Donga concentra sua maior produção como compositor nos anos 1920 e 1930.
Nos anos 1940 foi indicado, com Cartola, Pixinguinha, Zé da Zilda e outros, para gravar com o então famoso regente internacional Leopold Stokowski. Daí surgiu uma série de gravações intitulada Native Brazilian Music, lançada nos Estados Unidos pela Columbia e hoje fonte raríssima para pesquisadores.
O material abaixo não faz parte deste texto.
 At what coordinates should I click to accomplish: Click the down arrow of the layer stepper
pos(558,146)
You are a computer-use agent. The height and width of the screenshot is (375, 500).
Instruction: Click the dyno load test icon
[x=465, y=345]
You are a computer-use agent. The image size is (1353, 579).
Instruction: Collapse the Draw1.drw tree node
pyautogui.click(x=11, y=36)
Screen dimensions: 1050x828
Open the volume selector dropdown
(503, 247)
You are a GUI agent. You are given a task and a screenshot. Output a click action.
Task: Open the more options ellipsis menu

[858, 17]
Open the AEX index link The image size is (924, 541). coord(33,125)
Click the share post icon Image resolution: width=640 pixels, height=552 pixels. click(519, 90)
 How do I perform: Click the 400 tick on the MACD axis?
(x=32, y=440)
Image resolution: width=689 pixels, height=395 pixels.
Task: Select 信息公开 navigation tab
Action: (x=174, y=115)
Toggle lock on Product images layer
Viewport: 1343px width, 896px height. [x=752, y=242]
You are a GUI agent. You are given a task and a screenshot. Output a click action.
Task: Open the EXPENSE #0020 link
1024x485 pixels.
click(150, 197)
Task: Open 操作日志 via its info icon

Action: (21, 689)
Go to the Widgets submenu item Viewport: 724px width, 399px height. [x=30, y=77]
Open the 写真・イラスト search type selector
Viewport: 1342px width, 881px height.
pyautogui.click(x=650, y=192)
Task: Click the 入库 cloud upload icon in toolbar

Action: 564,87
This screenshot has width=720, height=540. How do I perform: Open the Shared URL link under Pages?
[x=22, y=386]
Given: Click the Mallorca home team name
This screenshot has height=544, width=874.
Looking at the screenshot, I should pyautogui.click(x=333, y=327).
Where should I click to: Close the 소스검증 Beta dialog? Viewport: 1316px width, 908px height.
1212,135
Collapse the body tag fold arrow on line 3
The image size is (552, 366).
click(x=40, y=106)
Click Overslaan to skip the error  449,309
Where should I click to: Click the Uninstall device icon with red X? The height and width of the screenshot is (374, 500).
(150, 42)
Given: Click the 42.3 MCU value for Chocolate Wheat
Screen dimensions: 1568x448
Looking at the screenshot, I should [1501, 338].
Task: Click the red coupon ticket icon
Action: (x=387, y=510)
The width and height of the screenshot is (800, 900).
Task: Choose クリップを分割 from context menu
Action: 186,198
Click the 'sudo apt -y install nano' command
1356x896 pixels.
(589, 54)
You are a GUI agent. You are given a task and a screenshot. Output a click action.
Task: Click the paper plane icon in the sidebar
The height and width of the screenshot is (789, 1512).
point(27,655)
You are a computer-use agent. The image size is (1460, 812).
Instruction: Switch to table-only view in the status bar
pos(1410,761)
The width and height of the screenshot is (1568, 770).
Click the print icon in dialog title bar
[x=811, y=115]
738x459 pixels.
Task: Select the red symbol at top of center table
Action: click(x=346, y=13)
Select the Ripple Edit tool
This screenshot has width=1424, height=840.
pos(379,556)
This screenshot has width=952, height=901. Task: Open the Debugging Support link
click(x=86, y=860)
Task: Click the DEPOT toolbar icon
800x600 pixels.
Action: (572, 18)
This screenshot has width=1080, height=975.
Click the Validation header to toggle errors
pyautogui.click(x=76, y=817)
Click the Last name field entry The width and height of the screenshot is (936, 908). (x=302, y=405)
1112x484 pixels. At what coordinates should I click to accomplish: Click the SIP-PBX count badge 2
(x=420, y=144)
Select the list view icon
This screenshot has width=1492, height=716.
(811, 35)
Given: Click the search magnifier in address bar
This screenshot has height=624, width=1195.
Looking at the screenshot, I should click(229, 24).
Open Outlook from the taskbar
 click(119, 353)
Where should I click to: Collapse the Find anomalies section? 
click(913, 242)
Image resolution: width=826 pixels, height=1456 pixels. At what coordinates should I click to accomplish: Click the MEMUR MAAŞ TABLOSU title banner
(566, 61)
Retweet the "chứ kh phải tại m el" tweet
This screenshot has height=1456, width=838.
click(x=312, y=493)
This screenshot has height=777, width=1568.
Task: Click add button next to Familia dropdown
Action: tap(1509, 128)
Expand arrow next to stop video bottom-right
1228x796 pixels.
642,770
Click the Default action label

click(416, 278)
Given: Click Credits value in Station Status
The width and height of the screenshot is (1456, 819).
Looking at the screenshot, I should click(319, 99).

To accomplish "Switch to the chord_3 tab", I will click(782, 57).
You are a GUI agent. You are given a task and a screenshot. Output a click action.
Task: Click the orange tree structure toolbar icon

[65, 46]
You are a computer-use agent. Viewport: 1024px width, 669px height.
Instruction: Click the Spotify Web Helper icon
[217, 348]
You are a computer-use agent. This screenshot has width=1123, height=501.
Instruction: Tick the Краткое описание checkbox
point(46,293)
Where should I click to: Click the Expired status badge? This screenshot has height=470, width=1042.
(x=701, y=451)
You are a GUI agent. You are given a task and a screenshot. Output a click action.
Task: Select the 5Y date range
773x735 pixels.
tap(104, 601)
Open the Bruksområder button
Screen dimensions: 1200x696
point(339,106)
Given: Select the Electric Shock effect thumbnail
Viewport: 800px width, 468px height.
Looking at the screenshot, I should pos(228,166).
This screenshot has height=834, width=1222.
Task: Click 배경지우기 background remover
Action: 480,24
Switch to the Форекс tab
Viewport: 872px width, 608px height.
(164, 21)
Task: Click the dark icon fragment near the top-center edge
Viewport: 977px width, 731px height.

De Donga foram registrados “Pelo telefone”, “Passarinho bateu asas”, “Bamba-bambu”, “Cantiga de festa”, “Macumba de Oxóssi”, “Seu Mané Luís” e “Ranchinho desfeito”.
Tocando violão, banjo e cavaquinho, Donga construiu sua vida no samba e no choro tendo como parceiros João da Baiana, Pixinguinha, Valfrido Silva, José Nascimento, Max Bulhões, Espinguela, David Nasser, Haroldo Lobo, China, Henrique Chaves e Zé da Silva. Sua obra de compositor não é muito extensa, mas sua história de vida e a criação de “Pelo telefone” eternizaram seu nome na história da música popular brasileira.